Nullification is a long-discredited, but persistent idea that keeps popping up from disgruntled state legislatures. Proponents claim that state legislatures can invalidate federal laws that they deem unconstitutional. The idea is that states, as sovereigns in their own right who joined together to make the United States, are the ultimate arbiters of the meaning of the U.S. Constitution and not the Supreme Court.
The theory was first championed by then-Vice President Thomas Jefferson against the Federalists, led by President John Adams. Jefferson and James Madison attempted to nullify the Alien and Sedition Acts in Kentucky and Virginia. Their attempt was sharply condemned by several other states. Keep in mind that this was before Marbury v. Madison, so the idea that the Supreme Court would review the constitutionality of acts of Congress hadn't been established yet.
The doctrine came up again in 1832 when South Carolina declared unconstitutional and unenforceable in the state a series of federal tariffs signed into law four years earlier by President John Quincy Adams . The state legislature began military preparations to resist federal enforcement and the federal government responded by passing the United States Force Bill, which was essentially a declaration of war. The Force Bill authorized the seizure of persons and property to enforce the tariff and specifically authorized capture of ports and harbors.
It was a different time back then. Here was President Andrew Jackson's message on South Carolina's nullification ordinance: "[P]lease give my compliments to my friends in your State and say to them, that if a single drop of blood shall be shed there in opposition to the laws of the United States, I will hang the first man I can lay my hand on engaged in such treasonable conduct, upon the first tree I can reach." Before it could come to military action, South Carolina and Congress worked out a compromise tariff and South Carolina repealed its nullification law.
Of course nullification featured prominently in the national dispute over slavery leading up to the Civil War. The free states would frequently purport to nullify pro-slavery federal laws. The Supreme Court held that these attempts (which were made by state legislatures as well as state courts) did not nullify federal law.
The shoe was on the other foot in the 1950s, when nullification rose again, this time among southern states seeking to ignore Brown v. Board of Education. Of course the Supreme Court shot that down too and, ultimately, the states were forced to comply.
Now some legislators are proposing it again in relation to the healthcare reform law. I understand the urge to overturn ObamaCare and have written many times why I believe it is unconstitutional. But that does not mean that nullification is constitutional. Two wrongs do not make a right. A process already exists, within the letter and spirit of the Constitution, to do away with unconstitutional laws of Congress.

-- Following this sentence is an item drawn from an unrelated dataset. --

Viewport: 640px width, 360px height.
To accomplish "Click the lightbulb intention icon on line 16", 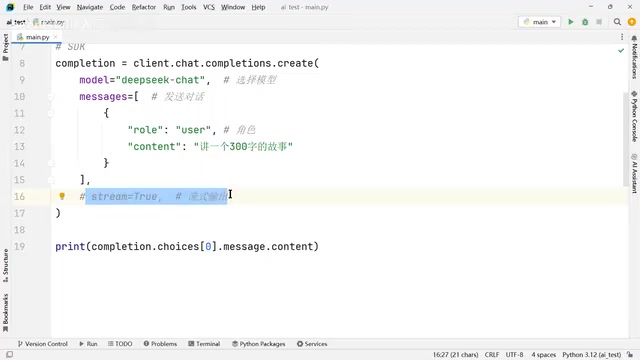I will 62,196.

President Jackson had it right:
I consider, then, the power to annul a law of the United States, assumed by one State, incompatible with the existence of the Union, contradicted expressly by the letter of the Constitution, unauthorized by its spirit, inconsistent with every principle on which It was founded, and destructive of the great object for which it was formed
The U.S. Constitution is quite explicit that federal law and the U.S. Constitution shall be the supreme law of the land, and binding on the states. It neither authorizes nor implies state power to simply disregard federal laws with which they disagree.